Nevertheless, despite initial use of VA mental health services among returned combat veterans, retention in VA mental health services appears less robust. The strongest predictor of retention in VA mental health treatment services in our study, as in others, was “need” for mental health treatment (Spoont, Murdoch, Hodges, & Nugent, 2010). Veterans receiving PTSD diagnoses (as opposed to other mental health diagnoses) and those receiving additional comorbid mental health diagnoses in conjunction with PTSD were more likely to remain in care and receive minimally adequate PTSD treatment. Unfortunately, compared to studies of civilians however, retention in VA mental health treatment appears inferior. For instance, the National Comorbidity Survey Replication Study, a population-based survey of 9,282 US civilian adults, found that 48 % of patients with any mental disorder (including PTSD) reported having received at least “minimally adequate therapy,” defined by evidence-based national mental health treatment guidelines, within the first year of diagnosis (Wang et al., 2005).

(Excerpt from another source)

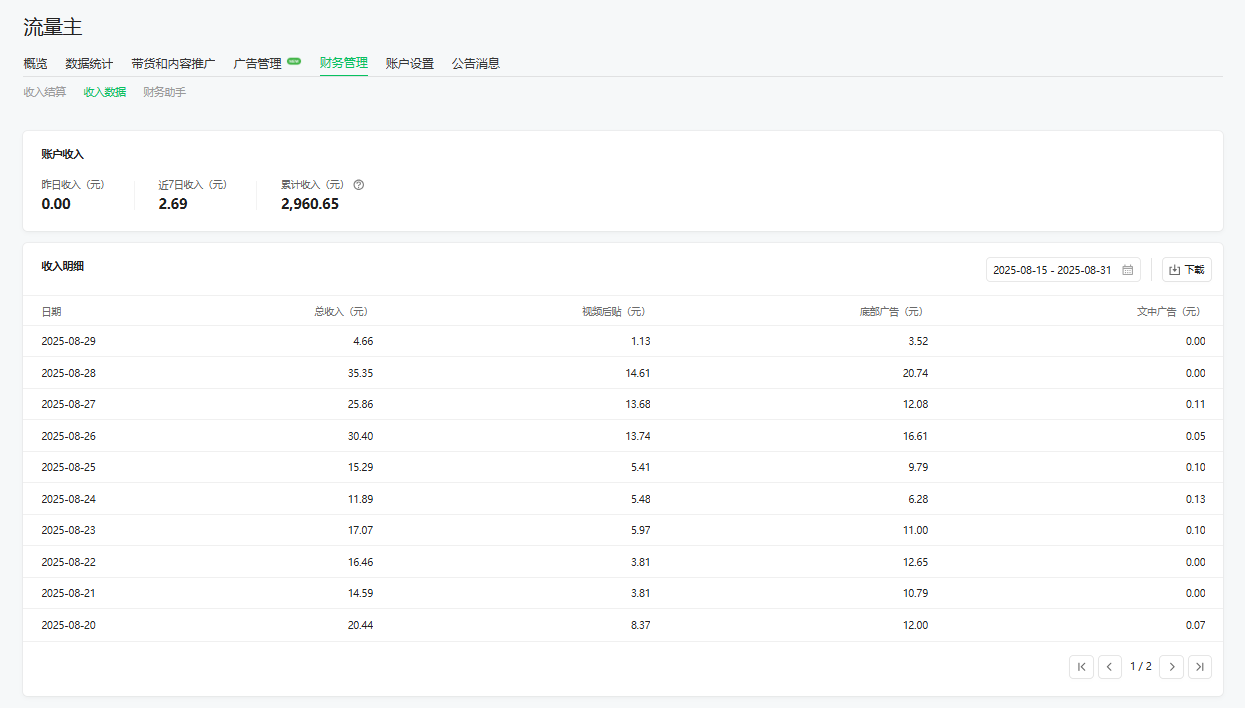Click the help icon beside 累计收入
Viewport: 1245px width, 708px height.
pos(359,185)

In contrast, similar to our findings, a RAND Corporation study reported that a much lower proportion, 25 % of a nationally representative sample of Iraq and Afghanistan veterans with PTSD and depression, received “minimally adequate therapy” within the first year of diagnosis (Tanielian & Jaycox, 2008).
In summary, we found that the majority of Iraq and Afghanistan veterans that were enrolled in VA care and received new mental health diagnoses, including PTSD, attended at least one mental health follow-up visit in the year after mental health diagnosis. However, the vast majority of OEF/OIF/OND veterans with new PTSD diagnoses failed to attend a minimum number of mental health sessions within a recommended time frame required for evidence-based PTSD treatment. Because early, evidence-based PTSD treatment may prevent chronic PTSD, it will be important that the VA, in its mission to provide the best care for returning combat veterans, continue to develop and implement interventions to improve retention in mental health treatment, with particular attention to the needs of more vulnerable combat veterans.